**Listing:**
>> begin

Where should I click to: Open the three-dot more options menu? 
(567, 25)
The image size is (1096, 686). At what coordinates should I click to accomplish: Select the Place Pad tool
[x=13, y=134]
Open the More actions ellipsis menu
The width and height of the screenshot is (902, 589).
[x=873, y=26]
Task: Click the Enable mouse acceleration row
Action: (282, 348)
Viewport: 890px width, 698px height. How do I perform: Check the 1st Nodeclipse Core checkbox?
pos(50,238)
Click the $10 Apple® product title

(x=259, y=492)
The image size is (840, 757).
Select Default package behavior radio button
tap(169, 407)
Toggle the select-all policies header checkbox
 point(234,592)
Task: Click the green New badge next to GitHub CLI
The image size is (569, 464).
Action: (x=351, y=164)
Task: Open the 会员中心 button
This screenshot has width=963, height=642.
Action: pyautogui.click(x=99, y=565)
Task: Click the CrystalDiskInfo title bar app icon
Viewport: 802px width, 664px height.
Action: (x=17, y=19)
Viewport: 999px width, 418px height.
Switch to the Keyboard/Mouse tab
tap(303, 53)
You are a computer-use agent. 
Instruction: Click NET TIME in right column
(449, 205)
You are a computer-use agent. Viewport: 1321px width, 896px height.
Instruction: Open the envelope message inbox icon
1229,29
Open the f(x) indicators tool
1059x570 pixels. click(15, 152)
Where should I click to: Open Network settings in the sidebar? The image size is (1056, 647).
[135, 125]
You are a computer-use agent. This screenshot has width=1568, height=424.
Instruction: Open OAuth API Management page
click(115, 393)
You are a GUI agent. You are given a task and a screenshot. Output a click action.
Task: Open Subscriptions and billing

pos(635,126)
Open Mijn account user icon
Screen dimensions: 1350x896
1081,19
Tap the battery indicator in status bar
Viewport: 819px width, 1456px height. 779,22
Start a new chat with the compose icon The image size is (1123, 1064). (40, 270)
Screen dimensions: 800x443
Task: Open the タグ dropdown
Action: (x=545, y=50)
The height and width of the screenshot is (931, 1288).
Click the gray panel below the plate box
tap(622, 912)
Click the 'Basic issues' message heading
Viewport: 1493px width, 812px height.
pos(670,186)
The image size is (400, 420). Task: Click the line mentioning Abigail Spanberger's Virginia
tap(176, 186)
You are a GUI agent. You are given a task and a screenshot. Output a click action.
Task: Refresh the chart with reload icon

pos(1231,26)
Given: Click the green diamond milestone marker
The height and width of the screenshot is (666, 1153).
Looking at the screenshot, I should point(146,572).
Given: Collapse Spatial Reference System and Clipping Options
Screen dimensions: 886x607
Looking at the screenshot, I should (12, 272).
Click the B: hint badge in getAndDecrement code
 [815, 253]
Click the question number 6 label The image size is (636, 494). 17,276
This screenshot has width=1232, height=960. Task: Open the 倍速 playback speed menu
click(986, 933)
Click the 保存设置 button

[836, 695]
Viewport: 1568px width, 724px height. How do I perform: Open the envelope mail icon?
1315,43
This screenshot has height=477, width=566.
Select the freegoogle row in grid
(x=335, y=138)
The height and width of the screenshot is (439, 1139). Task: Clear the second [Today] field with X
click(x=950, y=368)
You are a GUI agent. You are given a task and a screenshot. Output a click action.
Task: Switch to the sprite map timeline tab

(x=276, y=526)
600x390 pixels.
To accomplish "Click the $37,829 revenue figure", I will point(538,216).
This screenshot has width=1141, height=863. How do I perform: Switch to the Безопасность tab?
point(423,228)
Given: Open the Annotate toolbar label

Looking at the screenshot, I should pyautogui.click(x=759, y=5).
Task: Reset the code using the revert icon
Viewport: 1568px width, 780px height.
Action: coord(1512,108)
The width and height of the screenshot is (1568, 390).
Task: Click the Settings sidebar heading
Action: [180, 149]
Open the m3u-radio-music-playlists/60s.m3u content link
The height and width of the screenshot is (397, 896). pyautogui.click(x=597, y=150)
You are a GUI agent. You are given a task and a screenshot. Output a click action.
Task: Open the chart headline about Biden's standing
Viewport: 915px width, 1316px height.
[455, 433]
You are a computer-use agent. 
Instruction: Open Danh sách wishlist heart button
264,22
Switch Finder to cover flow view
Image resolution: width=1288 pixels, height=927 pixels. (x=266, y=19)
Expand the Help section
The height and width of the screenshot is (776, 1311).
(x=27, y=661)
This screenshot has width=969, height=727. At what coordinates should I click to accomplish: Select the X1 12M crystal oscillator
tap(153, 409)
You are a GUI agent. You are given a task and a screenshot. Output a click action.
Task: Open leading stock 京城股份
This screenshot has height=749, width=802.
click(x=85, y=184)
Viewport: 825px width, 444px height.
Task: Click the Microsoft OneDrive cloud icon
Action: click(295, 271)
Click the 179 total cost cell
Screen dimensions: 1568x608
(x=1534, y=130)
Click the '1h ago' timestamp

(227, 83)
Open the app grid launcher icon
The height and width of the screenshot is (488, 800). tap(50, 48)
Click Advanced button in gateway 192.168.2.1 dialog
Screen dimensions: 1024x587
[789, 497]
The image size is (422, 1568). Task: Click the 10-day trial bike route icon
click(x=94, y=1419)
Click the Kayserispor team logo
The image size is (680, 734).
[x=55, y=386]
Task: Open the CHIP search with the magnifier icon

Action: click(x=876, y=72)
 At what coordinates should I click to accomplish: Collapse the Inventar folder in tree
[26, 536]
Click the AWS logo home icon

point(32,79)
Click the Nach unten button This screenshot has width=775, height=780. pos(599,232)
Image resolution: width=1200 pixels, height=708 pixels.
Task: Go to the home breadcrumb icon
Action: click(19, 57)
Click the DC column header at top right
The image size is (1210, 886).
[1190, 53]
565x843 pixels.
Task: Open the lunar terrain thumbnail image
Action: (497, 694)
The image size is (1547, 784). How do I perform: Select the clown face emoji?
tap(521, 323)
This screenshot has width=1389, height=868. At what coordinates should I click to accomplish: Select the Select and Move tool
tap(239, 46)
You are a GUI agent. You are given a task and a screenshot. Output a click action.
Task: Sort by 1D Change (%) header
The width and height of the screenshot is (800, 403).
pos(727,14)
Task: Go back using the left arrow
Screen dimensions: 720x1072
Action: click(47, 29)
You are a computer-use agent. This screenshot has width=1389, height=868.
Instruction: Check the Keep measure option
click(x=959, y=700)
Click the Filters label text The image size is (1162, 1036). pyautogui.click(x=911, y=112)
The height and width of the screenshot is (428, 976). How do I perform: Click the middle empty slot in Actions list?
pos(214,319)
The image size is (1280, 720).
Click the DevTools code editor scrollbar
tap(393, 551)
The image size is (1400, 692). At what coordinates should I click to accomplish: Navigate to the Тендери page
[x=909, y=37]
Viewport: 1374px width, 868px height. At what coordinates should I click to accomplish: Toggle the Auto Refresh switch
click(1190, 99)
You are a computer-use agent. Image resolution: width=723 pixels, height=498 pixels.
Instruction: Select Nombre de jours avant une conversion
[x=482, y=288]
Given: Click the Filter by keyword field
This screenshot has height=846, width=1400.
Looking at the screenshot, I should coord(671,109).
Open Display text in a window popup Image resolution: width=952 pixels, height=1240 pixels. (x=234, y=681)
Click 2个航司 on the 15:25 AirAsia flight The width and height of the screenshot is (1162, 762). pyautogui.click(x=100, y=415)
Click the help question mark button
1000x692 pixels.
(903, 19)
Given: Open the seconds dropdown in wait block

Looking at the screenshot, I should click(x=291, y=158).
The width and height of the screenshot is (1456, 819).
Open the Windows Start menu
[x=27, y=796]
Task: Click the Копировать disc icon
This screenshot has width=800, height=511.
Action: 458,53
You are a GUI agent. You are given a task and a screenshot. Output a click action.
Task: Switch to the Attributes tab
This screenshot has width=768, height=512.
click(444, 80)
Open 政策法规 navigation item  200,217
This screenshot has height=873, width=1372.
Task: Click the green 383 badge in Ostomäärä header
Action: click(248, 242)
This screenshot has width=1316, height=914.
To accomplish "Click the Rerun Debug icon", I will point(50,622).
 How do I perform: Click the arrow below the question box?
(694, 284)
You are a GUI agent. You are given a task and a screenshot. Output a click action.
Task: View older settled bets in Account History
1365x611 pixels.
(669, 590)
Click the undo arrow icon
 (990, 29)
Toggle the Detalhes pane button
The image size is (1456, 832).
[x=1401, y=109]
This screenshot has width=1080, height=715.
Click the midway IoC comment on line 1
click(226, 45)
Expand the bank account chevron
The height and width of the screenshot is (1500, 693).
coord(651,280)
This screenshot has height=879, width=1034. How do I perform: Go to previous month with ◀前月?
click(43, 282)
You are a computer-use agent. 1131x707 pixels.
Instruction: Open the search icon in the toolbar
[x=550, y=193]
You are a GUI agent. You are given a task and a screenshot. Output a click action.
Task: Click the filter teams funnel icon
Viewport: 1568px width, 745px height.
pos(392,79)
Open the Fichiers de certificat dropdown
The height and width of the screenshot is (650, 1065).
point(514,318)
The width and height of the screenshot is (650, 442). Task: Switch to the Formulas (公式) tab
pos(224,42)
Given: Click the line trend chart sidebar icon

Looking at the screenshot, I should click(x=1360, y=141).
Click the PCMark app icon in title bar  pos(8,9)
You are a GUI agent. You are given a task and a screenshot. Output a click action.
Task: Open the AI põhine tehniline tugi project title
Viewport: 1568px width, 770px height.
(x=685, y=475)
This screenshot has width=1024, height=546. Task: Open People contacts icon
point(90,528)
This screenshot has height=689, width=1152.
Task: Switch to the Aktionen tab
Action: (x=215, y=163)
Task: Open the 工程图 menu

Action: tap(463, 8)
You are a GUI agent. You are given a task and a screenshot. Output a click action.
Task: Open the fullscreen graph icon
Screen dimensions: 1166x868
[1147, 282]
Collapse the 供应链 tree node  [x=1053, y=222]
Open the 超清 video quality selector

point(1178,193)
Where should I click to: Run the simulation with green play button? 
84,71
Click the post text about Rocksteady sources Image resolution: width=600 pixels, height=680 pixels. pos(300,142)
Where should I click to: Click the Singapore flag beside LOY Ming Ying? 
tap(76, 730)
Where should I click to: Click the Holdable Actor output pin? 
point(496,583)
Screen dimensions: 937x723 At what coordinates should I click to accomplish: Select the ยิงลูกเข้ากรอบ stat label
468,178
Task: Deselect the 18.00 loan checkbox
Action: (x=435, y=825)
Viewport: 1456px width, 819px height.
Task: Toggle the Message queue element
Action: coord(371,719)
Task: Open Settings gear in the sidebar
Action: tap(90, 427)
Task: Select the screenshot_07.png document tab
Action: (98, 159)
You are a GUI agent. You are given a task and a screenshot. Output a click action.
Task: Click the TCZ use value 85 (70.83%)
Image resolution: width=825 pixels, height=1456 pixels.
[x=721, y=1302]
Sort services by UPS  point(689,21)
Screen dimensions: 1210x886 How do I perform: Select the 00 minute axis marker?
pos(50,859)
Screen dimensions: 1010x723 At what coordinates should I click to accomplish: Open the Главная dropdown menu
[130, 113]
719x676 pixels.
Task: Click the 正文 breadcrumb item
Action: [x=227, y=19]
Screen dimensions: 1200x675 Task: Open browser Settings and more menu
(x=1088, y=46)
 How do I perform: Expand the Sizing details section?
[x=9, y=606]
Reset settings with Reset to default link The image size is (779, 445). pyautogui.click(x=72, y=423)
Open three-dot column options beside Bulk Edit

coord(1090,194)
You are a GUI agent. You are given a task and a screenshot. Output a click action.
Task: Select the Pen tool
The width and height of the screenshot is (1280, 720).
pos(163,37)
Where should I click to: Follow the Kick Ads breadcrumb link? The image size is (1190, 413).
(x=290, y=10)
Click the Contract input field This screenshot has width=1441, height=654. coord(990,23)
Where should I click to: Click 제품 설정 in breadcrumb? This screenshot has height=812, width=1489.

>> end

**Challenge:**
Copy out the items verbatim, starting at the line containing "Open the 超清 video quality selector" and ending at the line containing "point(496,583)", both included.

**Task answer:**
Open the 超清 video quality selector

point(1178,193)
Where should I click to: Run the simulation with green play button? 
84,71
Click the post text about Rocksteady sources Image resolution: width=600 pixels, height=680 pixels. pos(300,142)
Where should I click to: Click the Singapore flag beside LOY Ming Ying? 
tap(76, 730)
Where should I click to: Click the Holdable Actor output pin? 
point(496,583)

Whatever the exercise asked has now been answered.